Après des mois de spéculations et de fuites dans les médias, Facebook a finalement présenté sa monnaie virtuelle le 18 juin. Le groupe a dévoilé ses plans en grande pompe à l’Hôtel des monnaies de San Francisco, un bâtiment fondé il y a près de cent cinquante ans en pleine ruée vers l’or. “Un tiers des réserves d’or des États-Unis y étaient entreposées jadis”, remarque le New York Times.
Appelée “libra” et attendue pour le premier semestre 2020, cette devise recourt à la technologie blockchain déjà utilisée pour le bitcoin par exemple. Une équipe secrète a planché pendant plus d’un an sur cette cryptomonnaie qui devrait permettre aux 2 milliards d’utilisateurs du groupe d’effectuer des transferts d’argent, et de faire des achats non seulement sur Facebook, Instagram ou WhatsApp mais également sur l’ensemble de la Toile et même dans le monde réel, précise le Financial Times.
“L’ambition est démesurée, les moyens mis en œuvre également”, note Le Temps, qui s’intéresse au volet suisse du nouvel écosystème financier que veut créer le groupe de Mark Zuckerberg. La nouvelle monnaie sera en effet chapeautée par une association à but non lucratif également nommée Libra, sise à Genève, et indépendante du réseau social.
Facebook s’est déjà assuré le soutien de 27 entreprises ou organisations internationales dont de grands noms de l’économie numérique comme Uber, Lyft, Spotify ou eBay, des spécialistes des paiements tels que Paypal, Visa, Mastercard, mais aussi des ONG comme Mercy Corps et Women’s World Banking. Les partenaires financiers de Facebook doivent chacun amener au moins 10 millions de dollars. Le groupe espère en compter 100 millions d’ici 2020.
“Je crois qu’il devrait être aussi facile d’envoyer de l’argent à quelqu’un que d’envoyer une photo”, avait déclaré en avril Mark Zuckerberg, à l’occasion de la conférence de Facebook destinée aux développeurs. Dans le secteur des paiements, “nous avons l’occasion de rendre les choses beaucoup plus faciles”.
“Le système financier ressemble à ce qu’était le réseau de télécommunication avant Internet : son accès est contrôlé par un petit nombre d’entreprises, la concurrence n’est pas très forte”, a déclaré au journal Le Temps l’ancien patron de PayPal, David Marcus, qui pilote le projet au sein de Facebook. L’idée est de créer en somme “un Internet de l’argent”.
“L’attribut de la souveraineté des États doit rester aux mains des États, et pas des entreprises privées, qui répondent à des intérêts privés”, a prévenu le ministre des Finances français, Bruno le Maire, peu avant que Facebook présente sa monnaie virtuelle, exprimant une méfiance vis-à-vis d’un réseau social déjà perçu par beaucoup comme trop puissant.

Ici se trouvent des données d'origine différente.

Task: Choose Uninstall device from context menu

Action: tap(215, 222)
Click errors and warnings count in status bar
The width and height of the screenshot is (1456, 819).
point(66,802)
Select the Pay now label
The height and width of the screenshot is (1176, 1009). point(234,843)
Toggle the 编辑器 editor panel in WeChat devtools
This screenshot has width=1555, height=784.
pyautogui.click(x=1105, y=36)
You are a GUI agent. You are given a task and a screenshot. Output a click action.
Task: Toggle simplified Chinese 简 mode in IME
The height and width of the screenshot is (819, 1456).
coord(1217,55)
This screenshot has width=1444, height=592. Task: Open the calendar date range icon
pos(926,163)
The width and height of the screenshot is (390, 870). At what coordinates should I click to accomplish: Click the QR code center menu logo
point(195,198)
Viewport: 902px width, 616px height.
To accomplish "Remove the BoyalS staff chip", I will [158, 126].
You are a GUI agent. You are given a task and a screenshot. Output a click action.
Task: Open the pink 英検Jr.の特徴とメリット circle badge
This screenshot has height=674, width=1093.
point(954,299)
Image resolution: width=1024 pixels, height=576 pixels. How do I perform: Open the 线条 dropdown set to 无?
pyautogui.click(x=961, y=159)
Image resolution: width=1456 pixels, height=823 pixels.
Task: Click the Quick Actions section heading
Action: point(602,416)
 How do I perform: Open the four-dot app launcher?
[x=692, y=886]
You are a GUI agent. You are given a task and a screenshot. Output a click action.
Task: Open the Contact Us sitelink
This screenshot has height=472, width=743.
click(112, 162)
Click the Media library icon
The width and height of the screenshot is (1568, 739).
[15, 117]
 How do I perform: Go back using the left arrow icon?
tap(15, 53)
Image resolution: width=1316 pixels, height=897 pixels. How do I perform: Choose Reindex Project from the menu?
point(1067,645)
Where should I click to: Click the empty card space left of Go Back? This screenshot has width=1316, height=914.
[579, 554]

Ce projet “sera assurément examiné à la loupe par les régulateurs”, note de son côté le New York Times. Le géant technologique, qui est déjà dans le collimateur des autorités américaines, pourrait se voir infliger prochainement une amende de plusieurs milliards de dollars pour violations répétées de la vie privée.
Facebook n’est pas le seul grand groupe technologique à avoir un projet de cryptomonnaie, relève par ailleurs le journal américain. Le service de messagerie Telegram a levé l’année dernière près de 2 milliards de dollars pour lancer sa propre monnaie virtuelle. Cette dernière est attendue dans les prochains mois.
Le 17 juin, le bitcoin a atteint son plus haut en treize mois, soit 9 396 dollars, bénéficiant d’un regain d’intérêt pour les cryptomonnaies, dont les cours s’étaient effondrés en 2018.